• Problem:
Would you print, word for word, only the lines running from the line with "At what coordinates" to the last line of the entries, without the pictures?

(Dataset entries)
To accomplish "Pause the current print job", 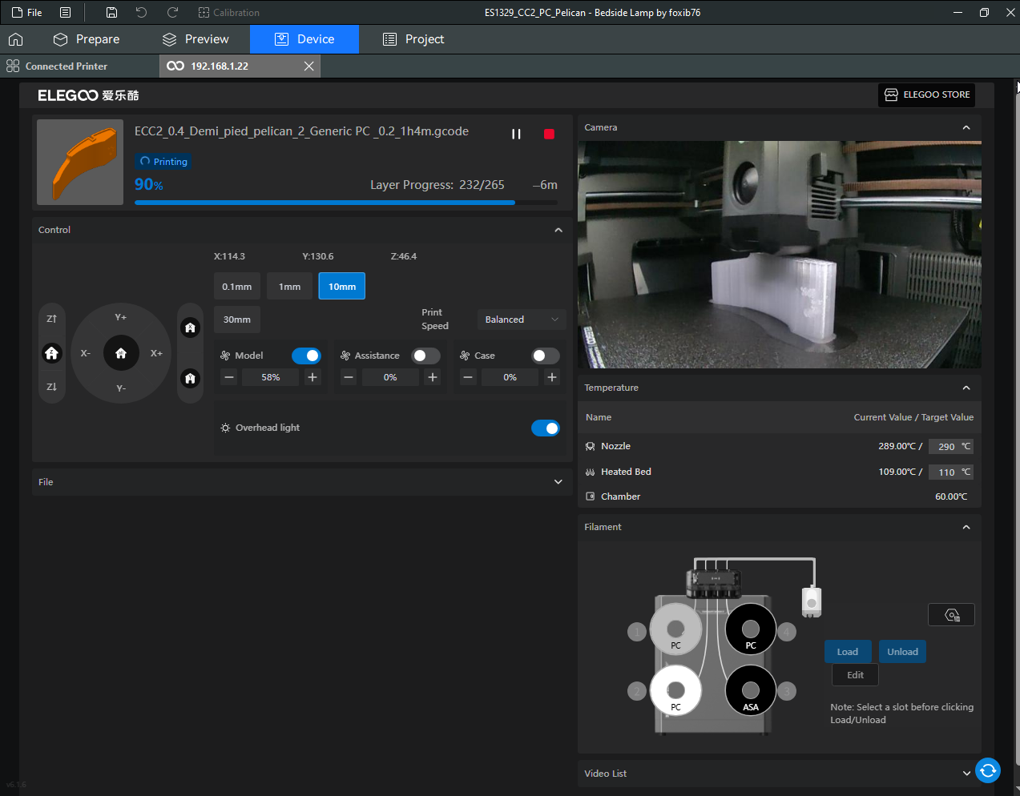I will tap(516, 135).
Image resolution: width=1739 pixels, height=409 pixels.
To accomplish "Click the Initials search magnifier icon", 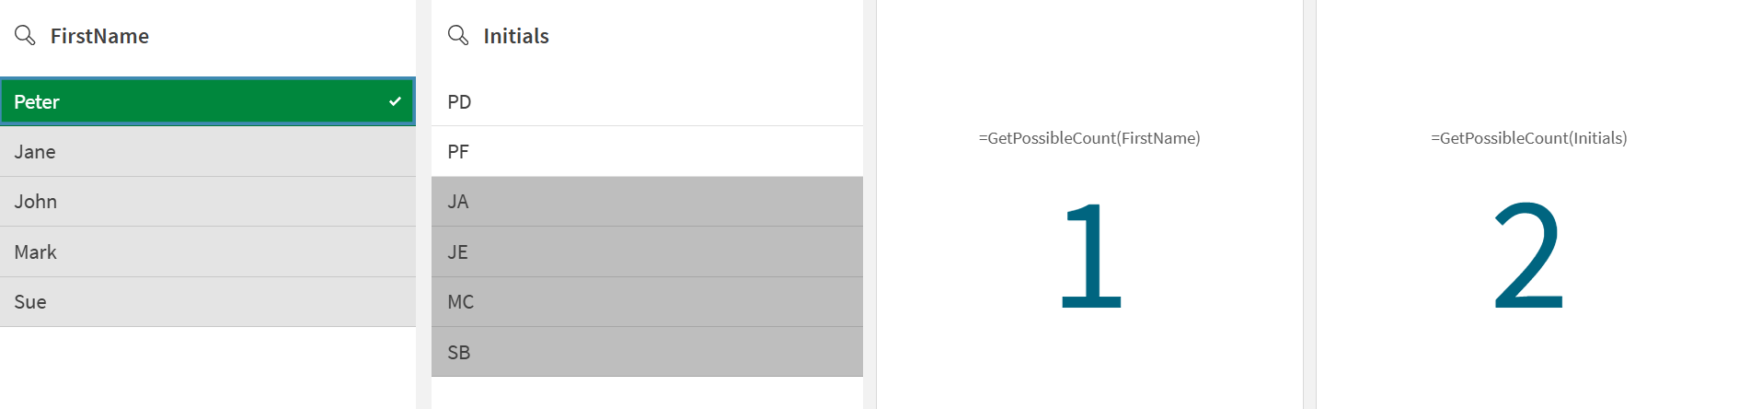I will (x=457, y=35).
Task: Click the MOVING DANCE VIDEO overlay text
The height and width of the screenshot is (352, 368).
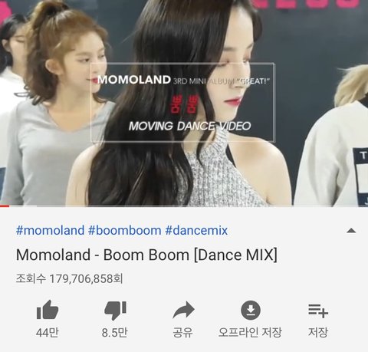Action: click(x=189, y=126)
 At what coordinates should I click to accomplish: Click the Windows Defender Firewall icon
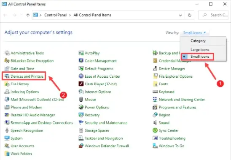pos(81,146)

• Answer to the exercise:
 At what coordinates should I click to accomplish: Click the Windows Defender Firewall icon
pos(81,146)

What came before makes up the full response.